**What this task involves**
Among the entries that follow, some lines contain the word "will". Show all of them.

**Task inputs**

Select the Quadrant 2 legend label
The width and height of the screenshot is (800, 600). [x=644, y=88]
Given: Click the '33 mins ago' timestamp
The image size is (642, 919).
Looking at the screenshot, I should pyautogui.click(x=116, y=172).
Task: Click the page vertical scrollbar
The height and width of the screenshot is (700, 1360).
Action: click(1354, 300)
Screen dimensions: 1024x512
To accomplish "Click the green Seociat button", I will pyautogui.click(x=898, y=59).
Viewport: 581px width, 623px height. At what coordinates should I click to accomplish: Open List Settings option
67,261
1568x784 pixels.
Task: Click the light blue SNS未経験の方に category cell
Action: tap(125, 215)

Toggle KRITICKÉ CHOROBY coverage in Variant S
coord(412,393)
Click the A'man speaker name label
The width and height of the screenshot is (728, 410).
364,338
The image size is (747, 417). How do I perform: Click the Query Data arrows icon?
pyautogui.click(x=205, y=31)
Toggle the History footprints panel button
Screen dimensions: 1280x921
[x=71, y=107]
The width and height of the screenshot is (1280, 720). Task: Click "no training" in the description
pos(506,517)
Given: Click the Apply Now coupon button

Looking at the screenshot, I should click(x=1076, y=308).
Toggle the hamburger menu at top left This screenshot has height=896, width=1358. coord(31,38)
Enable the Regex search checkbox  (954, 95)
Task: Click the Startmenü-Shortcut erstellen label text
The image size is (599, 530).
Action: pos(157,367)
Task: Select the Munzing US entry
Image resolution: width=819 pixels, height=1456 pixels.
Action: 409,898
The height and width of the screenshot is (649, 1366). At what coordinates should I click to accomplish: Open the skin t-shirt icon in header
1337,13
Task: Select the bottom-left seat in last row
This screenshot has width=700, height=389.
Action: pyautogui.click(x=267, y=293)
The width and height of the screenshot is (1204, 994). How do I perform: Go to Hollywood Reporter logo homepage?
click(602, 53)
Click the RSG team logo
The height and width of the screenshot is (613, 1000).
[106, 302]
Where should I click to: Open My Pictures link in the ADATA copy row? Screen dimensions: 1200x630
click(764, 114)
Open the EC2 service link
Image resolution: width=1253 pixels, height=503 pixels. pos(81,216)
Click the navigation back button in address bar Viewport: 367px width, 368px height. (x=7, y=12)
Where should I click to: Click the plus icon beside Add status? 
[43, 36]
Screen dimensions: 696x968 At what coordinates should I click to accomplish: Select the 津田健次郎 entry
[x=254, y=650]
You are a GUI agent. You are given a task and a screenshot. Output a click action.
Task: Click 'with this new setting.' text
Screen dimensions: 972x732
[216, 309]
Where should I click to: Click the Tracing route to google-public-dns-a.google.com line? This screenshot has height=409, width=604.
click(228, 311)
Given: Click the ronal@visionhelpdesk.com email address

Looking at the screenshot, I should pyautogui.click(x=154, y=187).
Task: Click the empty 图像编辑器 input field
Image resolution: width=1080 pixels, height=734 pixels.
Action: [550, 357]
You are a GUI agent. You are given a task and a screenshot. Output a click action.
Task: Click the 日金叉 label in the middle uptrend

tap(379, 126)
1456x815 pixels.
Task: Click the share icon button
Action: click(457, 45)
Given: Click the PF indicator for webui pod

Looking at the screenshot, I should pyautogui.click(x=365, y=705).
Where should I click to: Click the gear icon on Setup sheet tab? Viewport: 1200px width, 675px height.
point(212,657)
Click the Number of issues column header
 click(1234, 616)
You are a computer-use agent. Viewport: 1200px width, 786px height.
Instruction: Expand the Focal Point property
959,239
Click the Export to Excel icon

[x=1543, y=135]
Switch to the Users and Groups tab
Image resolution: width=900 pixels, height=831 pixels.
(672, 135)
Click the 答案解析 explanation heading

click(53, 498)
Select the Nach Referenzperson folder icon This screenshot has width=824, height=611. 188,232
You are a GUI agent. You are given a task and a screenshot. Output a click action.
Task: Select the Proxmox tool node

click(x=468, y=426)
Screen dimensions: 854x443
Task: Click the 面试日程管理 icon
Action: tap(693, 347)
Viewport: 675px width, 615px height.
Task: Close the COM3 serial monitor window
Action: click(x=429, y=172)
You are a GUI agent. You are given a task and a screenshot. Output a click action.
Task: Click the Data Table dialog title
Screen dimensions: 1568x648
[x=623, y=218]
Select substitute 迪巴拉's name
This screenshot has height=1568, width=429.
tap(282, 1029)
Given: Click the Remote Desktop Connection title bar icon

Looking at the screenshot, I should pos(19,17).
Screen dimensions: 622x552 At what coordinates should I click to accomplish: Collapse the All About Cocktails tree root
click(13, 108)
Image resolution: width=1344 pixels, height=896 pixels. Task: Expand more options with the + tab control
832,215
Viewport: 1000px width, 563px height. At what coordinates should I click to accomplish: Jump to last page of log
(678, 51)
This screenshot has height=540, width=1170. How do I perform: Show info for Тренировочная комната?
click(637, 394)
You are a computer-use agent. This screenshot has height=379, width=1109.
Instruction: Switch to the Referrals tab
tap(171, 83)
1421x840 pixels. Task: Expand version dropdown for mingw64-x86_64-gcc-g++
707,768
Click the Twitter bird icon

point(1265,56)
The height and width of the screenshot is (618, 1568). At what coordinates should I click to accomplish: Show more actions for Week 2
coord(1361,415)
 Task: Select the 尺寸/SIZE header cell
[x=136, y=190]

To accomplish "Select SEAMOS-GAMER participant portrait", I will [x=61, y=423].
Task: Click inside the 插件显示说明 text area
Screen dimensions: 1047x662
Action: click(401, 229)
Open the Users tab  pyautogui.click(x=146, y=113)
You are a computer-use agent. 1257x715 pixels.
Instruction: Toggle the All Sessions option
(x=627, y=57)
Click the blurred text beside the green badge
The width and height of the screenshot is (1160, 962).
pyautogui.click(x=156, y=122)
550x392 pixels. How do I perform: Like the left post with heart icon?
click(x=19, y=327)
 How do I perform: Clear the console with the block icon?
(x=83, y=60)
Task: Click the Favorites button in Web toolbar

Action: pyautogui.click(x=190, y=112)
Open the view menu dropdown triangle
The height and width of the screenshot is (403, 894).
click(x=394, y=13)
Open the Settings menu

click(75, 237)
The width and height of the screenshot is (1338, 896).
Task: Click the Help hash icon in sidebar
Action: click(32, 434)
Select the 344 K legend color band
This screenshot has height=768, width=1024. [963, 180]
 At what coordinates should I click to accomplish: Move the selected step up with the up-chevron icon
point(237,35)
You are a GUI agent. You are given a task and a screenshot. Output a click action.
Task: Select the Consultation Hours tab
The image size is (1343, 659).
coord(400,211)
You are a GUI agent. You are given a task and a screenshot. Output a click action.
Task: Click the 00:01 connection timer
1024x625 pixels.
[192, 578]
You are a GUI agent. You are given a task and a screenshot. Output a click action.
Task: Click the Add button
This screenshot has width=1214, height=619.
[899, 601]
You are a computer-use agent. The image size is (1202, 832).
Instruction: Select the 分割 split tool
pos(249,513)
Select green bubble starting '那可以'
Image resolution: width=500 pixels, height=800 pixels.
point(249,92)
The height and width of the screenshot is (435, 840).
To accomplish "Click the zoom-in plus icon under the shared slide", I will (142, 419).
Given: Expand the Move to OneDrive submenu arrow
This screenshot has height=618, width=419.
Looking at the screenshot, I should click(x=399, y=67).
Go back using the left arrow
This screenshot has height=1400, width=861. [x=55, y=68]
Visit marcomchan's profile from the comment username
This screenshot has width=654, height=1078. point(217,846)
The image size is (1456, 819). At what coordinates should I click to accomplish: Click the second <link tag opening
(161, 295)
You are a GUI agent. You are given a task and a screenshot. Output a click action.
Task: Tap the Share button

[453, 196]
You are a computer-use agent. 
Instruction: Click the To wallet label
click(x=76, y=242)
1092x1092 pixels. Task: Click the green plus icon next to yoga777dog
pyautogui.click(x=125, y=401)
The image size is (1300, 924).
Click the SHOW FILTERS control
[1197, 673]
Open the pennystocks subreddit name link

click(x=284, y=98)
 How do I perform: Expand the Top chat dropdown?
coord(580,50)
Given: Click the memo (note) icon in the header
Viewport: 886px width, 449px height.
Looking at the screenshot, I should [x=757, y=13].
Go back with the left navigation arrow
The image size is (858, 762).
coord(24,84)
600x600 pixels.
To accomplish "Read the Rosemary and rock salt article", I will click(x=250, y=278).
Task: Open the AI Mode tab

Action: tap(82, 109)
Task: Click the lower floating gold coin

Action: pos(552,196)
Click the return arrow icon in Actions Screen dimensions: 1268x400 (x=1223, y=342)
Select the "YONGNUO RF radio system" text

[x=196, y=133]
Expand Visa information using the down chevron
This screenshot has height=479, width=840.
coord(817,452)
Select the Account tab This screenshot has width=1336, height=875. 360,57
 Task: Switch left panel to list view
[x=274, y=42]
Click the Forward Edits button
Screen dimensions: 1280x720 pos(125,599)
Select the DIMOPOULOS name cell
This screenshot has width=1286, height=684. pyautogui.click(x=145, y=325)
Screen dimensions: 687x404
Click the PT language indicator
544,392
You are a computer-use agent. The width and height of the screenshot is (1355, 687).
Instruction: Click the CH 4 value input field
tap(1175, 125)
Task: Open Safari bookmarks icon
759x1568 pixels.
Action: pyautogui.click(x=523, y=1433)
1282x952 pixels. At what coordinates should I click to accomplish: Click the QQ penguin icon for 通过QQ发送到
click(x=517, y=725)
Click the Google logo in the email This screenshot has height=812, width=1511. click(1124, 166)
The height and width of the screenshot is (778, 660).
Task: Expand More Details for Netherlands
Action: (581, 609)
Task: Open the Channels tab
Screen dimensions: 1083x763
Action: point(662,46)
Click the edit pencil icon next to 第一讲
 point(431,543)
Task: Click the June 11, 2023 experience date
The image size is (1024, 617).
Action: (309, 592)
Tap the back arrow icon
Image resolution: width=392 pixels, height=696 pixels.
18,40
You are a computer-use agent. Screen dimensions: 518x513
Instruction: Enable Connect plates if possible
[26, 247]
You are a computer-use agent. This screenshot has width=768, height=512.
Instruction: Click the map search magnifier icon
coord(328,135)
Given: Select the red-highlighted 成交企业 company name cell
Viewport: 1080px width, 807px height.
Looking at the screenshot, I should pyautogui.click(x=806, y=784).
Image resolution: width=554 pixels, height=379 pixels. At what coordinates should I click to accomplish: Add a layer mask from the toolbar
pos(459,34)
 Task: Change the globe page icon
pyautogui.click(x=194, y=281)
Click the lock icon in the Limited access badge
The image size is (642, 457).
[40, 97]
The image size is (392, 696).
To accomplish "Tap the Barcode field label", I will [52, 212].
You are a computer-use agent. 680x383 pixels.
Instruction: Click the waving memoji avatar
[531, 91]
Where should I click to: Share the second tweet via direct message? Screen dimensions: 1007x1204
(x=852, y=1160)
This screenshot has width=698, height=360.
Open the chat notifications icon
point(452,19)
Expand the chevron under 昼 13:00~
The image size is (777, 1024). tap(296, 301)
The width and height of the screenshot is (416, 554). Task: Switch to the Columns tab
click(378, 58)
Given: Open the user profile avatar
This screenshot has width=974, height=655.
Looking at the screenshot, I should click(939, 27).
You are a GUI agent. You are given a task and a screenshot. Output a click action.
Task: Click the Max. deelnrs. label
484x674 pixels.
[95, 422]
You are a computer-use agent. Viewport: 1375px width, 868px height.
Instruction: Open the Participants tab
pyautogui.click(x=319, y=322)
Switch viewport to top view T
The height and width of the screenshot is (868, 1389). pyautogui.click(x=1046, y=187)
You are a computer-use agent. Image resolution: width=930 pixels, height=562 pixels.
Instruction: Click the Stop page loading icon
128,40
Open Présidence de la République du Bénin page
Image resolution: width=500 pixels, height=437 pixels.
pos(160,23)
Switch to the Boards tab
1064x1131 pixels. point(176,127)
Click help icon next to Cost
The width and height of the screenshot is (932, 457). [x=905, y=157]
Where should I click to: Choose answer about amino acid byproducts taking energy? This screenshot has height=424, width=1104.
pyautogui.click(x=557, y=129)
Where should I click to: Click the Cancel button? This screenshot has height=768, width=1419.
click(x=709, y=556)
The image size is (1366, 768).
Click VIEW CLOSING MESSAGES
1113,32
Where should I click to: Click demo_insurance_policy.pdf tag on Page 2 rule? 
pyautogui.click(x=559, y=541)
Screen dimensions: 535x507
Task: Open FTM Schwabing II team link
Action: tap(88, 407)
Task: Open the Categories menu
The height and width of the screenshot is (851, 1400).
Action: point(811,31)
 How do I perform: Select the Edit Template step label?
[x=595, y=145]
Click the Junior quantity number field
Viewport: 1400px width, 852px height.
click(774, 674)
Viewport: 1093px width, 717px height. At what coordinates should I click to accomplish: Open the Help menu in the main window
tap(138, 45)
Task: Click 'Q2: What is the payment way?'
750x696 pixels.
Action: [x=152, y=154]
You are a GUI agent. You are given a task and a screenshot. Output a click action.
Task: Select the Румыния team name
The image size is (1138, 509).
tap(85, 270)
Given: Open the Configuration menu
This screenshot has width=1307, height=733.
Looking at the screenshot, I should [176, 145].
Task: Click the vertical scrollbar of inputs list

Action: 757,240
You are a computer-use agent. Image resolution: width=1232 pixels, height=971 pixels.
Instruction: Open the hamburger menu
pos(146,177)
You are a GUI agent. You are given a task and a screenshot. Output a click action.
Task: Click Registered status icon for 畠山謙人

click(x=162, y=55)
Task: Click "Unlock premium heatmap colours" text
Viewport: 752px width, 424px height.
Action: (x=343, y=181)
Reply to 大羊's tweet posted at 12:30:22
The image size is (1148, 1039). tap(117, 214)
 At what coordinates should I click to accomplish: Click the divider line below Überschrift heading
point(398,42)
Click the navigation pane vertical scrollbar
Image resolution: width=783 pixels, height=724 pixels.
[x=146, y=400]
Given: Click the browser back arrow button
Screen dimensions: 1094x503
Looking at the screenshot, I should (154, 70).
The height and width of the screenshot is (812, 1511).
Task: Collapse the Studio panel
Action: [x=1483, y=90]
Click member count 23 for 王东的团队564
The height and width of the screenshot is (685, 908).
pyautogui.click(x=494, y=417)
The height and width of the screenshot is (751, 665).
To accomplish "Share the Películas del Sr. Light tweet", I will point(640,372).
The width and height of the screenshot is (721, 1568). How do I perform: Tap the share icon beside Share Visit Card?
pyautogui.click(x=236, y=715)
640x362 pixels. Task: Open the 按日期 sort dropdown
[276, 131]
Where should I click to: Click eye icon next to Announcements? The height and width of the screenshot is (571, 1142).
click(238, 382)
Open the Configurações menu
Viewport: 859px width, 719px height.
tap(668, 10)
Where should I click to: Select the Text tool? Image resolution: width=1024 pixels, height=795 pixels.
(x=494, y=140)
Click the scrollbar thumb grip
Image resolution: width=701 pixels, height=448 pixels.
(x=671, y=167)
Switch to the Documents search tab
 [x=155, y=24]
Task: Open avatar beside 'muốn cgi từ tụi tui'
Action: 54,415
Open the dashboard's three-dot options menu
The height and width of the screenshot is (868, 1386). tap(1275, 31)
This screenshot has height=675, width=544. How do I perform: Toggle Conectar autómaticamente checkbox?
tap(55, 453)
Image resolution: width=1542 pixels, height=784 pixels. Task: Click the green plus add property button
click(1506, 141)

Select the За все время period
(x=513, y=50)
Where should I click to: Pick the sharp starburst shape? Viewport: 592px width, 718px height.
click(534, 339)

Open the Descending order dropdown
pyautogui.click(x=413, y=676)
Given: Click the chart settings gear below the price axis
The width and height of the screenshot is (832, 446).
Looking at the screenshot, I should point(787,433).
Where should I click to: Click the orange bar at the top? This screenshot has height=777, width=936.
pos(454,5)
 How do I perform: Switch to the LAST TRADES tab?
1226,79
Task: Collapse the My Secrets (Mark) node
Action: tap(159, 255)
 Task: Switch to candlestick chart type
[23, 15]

**Written response**
To accomplish "Click the green Seociat button", I will pyautogui.click(x=898, y=59).
To accomplish "Select SEAMOS-GAMER participant portrait", I will [x=61, y=423].
To accomplish "Click the zoom-in plus icon under the shared slide", I will (142, 419).
To accomplish "Read the Rosemary and rock salt article", I will click(x=250, y=278).
To accomplish "Tap the Barcode field label", I will [52, 212].
To accomplish "Share the Películas del Sr. Light tweet", I will point(640,372).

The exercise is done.